Every once in a while I need to build demo setups to show debugging in action. As I have blogged before, finding a good bug when you need one isn’t always easy. The solution is to try to invent artificial bugs, and I was very happy when I managed to stage a buffer overrun in a VxWorks program.
It is pretty very nice demo in which you first start a period program A, which prints the value of an incrementing counter every target second. You then run a supposedly unrelated program B, resulting in the values that program A prints to become corrupted. Perfect to show off reverse execution and data breakpoints in reverse as you go from the point where the corrupted value is printed to the piece of code that overwrote the variable.
But then I ported the demo to a new platform… and the bug didn’t work anymore. My bug had caught a bug and was now not working, or at least not they way I expected it to. What had happened?
Very simple. I changed the compiler I used. Since my bug relied on an unspecified behavior in C, the change was totally valid and really expected. Still, it was interesting to see how things played out… in the end, we got a different bug from the same code thanks to the change.
The code is essentially the following, with some simplifications that make it easier to read for those not familiar with VxWorks, and ignoring all the code to start tasks initially.
// Global variables int iDataArray[100]; int myWdISRcount; WDOG_ID myWatchDogId; // Periodic task - program A void myWdISR(void) { /* Increment ISR invocation count */ myWdISRcount = myWdISRcount+1; printf("wd Fired %d times\n",myWdISRcount); /* Start off next invocation */ wdStart ( myWatchDogId, WD_INTERVAL, (FUNCPTR) myWdISR, (int) NULL ); } // Overwrite code - program B int myCompletelySafeRoutine(void) { uint32_t *a,i; a = iDataArray; // This loop writes one word beyond the // limit of the iDataArray for (i=0; i<=100; i++) { a[i] = 0x7fffffff; } return OK; }
In the original setup, compiled for a Power Architecture target, iDataArray ended up right before myWdISRcount in memory. Thus, the buffer overflow changed the value of the counter from something like 10 to 0x7fffffff. Very noticeable in the printouts from the periodic task.
When I changed to an x86 target (using a compiler from the same family, but obviously with a different code generator since the target was different), the variable order in memory changed and it seems that we got iDataArray placed last. Suddenly, the effect of running the safe code was that nothing happened at all. A bit annoying for a demo. Some small source-code changes and a recompile later, the effect was instead to crash the target with a triple fault (page fault inside a page fault handler). Seems the program now managed to corrupt some kernel state. While impressive as a bug, it was not quite what I was looking for.
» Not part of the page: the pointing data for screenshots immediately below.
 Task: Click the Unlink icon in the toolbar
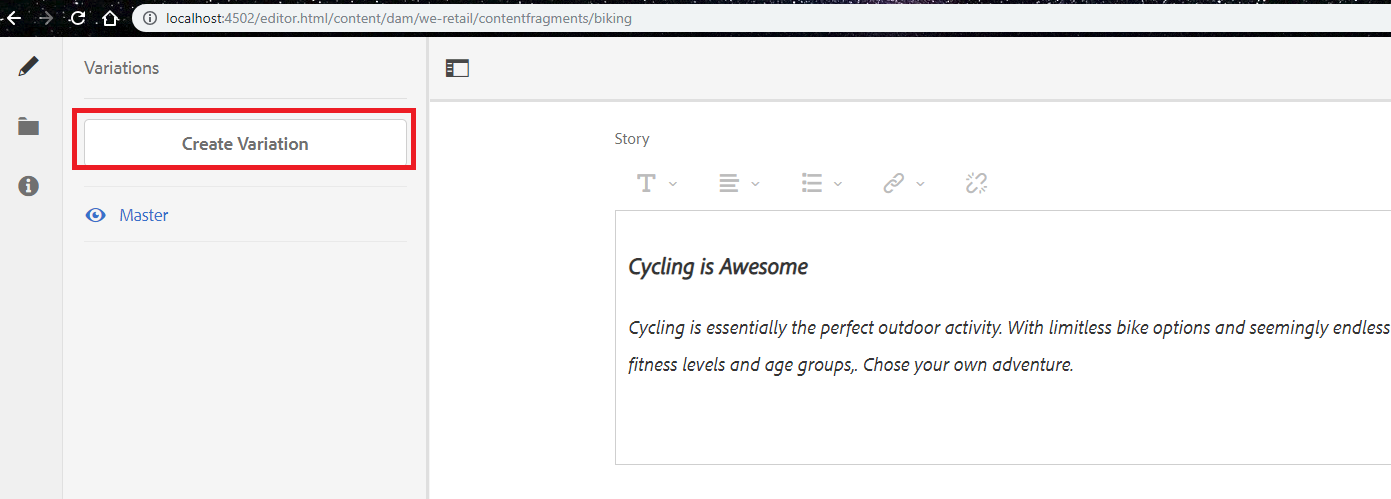[976, 183]
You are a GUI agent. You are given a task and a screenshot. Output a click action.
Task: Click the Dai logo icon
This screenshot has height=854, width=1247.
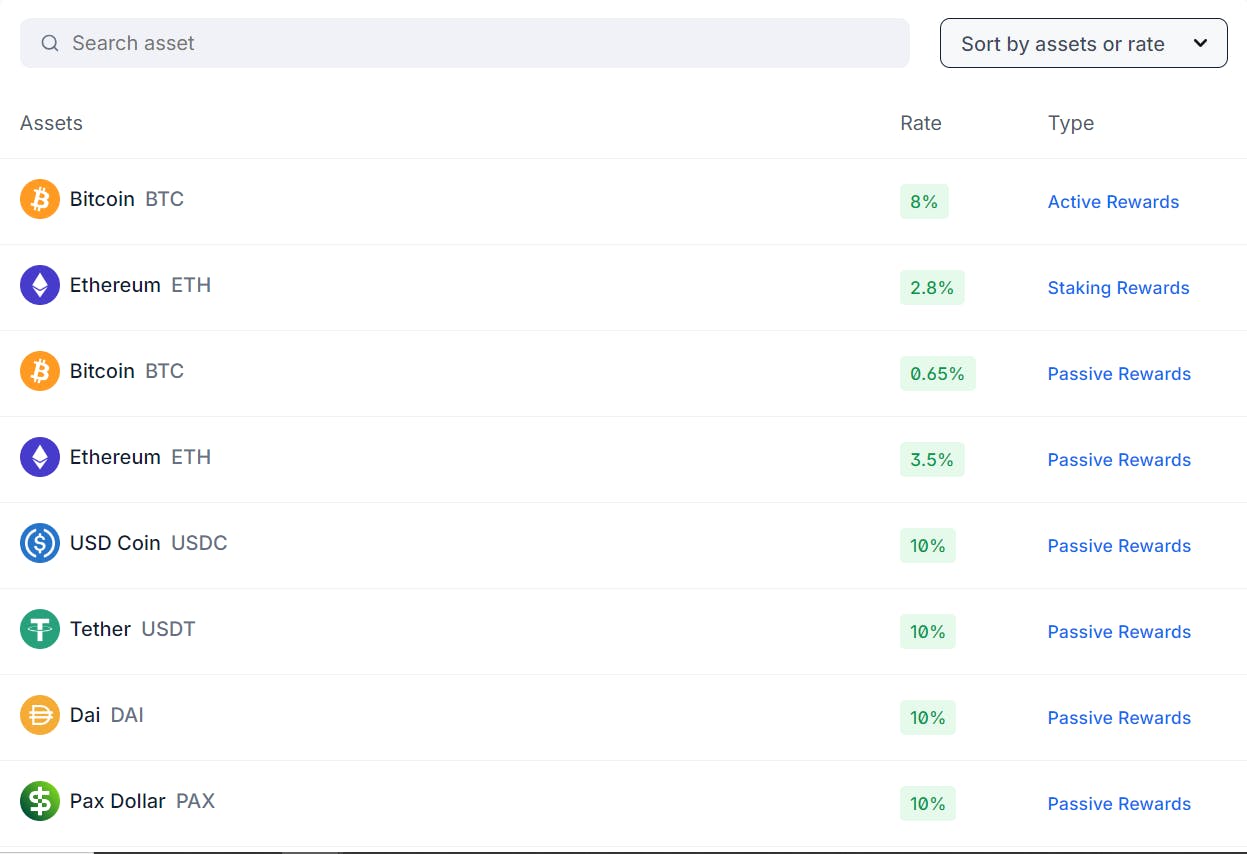[x=40, y=715]
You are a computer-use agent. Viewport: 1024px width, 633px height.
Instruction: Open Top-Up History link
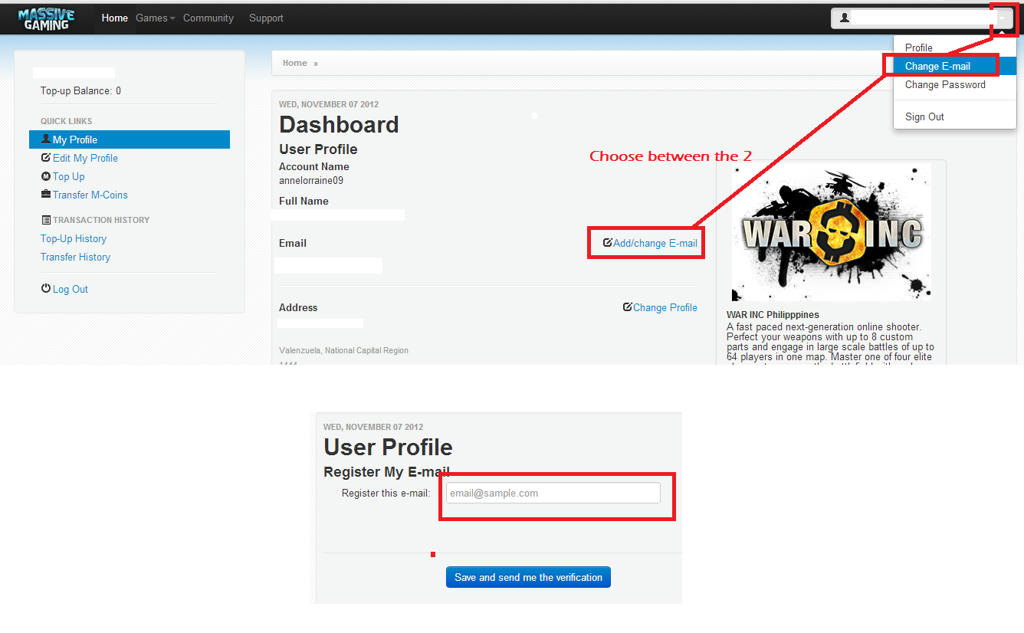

I then changed the compiler type to compiler 2, and the data layout changed once more. This produced a very useful bug, but it took me a while to actually understand this. Now, when program B was run, program A stopped. This looked like a bug in my program, and I actually started trying to fix this – until I realized that this was the bug I was looking for. Running program B kills program A is just as good a bug as corrupting a counter value, after all. In this case, the array overrun hits the myWatchDogId variable, and when that gets corrupted, the wdStart call ignores the request since it does not recognize the ID it gets.
So, in the end, I got a bug that was just as good as the first, and arguably a bit more intruiging. It is still obviously a contrived example – but I think that a good demo or lab exercise can be artificial as long as it gets the point across. Judging from how people who have done the lab reacts, the goal seems to have been
achieved.
The moral of the story is really that compilers are free to change things which are explicitly implementation-defined or not specified at all in the C standard. That is a good thing as it gives the compiler freedom to optimize the code. If you want to control how variables are laid out in memory, I guess you have to resort to linker scripts or similar – but that was too much pain for me in this case. Just changing things around until I got a good bug, and then freezing the binary (and not recompiling it ever again) is a sufficient strategy.
You could put all your global variables in a struct—that way, the compiler isn’t allowed to reorder them. It is allowed to pad between fields, but with an int filed immediately following an int array field, that shouldn’t happen.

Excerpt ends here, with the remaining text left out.